The main focus in Poznań, however, was on long-term cooperation and the post-2012 period, when the Kyoto Protocol’s first commitment period expires. Poznań marked the halfway mark towards the December 2009 deadline.
In Poznan, by contrast, the negotiations took place against the backdrop of a rapidly worsening global financial situation. At the same time, Barack Obama’s victory in the US Presidential elections was a reason for optimism in Poznan but In Poznan; the US was still represented by the Bush administration and remained relatively subdued during the official negotiations. Overall, most felt that the political circumstances surrounding the Poznan Conference were not ideal for major political breakthroughs, which could justify its modest results.

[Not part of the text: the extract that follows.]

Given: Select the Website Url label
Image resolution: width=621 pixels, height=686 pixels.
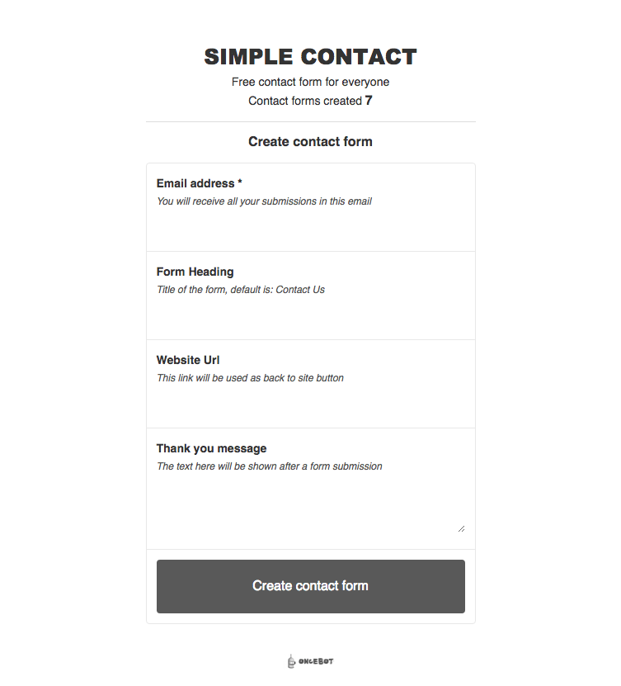Looking at the screenshot, I should tap(188, 360).
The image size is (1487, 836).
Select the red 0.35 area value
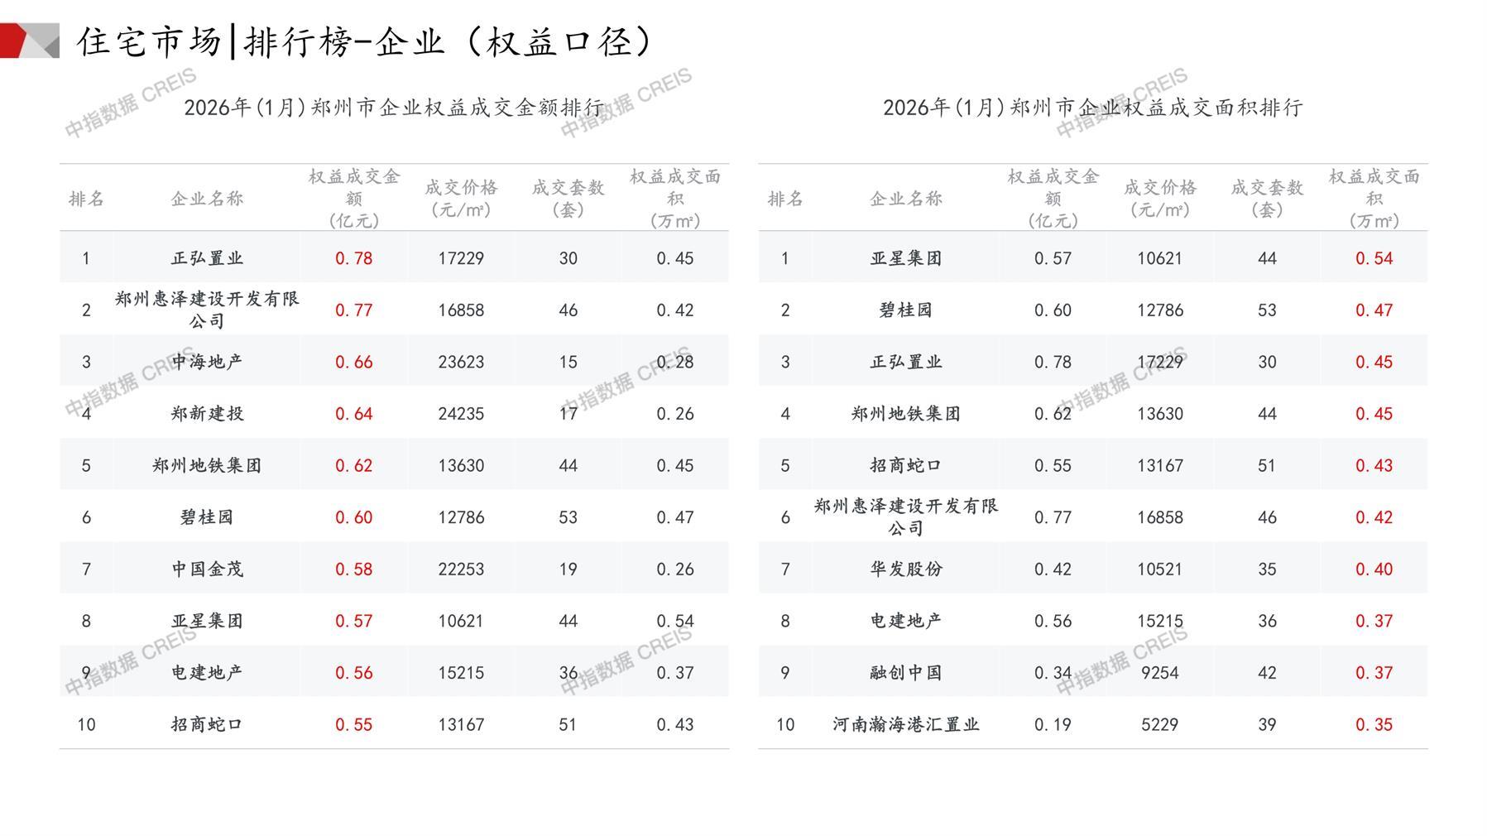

The agenda in Poznan was exceptionally full, with six bodies considering more than 90 agenda items and sub-items. This put a strain on many delegations and highlighted the importance of prioritizing work. Leading to a focus on issues related to the Bali Roadmap: the Ad Hoc Working Group on Long-term Cooperative Action (AWG-LCA), Ad Hoc Working Group on Further Commitments by Annex I Countries under the Protocol (AWG-KP) and the second review of the Kyoto Protocol under Article 9. Delegates also focused on a few other agenda items included the operationalization of the Adaptation Fund and the Clean Development Mechanism (CDM).

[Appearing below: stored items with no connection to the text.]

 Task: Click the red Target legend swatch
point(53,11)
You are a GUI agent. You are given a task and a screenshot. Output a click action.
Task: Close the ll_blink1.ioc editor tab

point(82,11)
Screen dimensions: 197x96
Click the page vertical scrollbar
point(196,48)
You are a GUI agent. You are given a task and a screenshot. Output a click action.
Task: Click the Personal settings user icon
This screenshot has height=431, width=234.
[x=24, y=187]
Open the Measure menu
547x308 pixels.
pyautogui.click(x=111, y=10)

AWG-LCA: The common understanding seemed to be emerging in Poznan that “a shared vision” covers all the key building blocks of the Action Plan, namely mitigation, adaptation, technology and finance. Many also felt that progress was made on the concept of monitoring, reporting and verifying (MRV) and the idea of a registry for nationally appropriate mitigation actions in developing countries.
AWG-KP: For the AWG-KP, the focus was on a strategic discussion of all the key items on its agenda and on the work program for 2009, with a view to agreeing on further actions required to finalize Annex I countries’ post-2012 commitments in Copenhagen. Most felt that the outcomes from the AWG-KP were modest, limited to the 2009 work program and to agreement that Annex I countries’ further commitments should “principally” take the form of quantified emission limitation and reduction objectives (QELROs).

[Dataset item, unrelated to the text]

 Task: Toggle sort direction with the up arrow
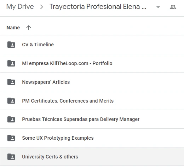pyautogui.click(x=29, y=28)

ADAPTATION FUND: The success on the Adaptation Fund was tempered by the inability to secure additional resources for the Fund due to lack of agreement on extending the share of proceeds (or “adaptation levy”) to Joint Implementation and emissions trading under the second review of the Protocol under Article 9. Most developing countries expressed deep disappointment at the failure to increase adaptation funding.
Way ahead: Leaving Poznan, there was little doubt in participants’ minds that plenty of critical work remains for 2009 under the Bali Roadmap. The Poznan Conference was widely seen as a successful step in that direction as the Chairs of both AWGs were mandated to prepare documents for the March/April meeting in Bonn.
While many agreed that the Poznan meeting resulted in some progress and positive steps forward, the general feeling was that negotiators had not achieved any major breakthroughs. Those who had hoped for decisive action blamed a lack of political leadership and determination. Instead, many predict that agreement on the most critical issues, including mid- and long-term emission goals and finance, will not be reached before Copenhagen. Understandably, some participants left Poznan somewhat worried, feeling that while scientific evidence on climate change is strengthening, the “spirit of Bali” is weakening along with countries’ determination to fight climate change in light of the serious economic crisis.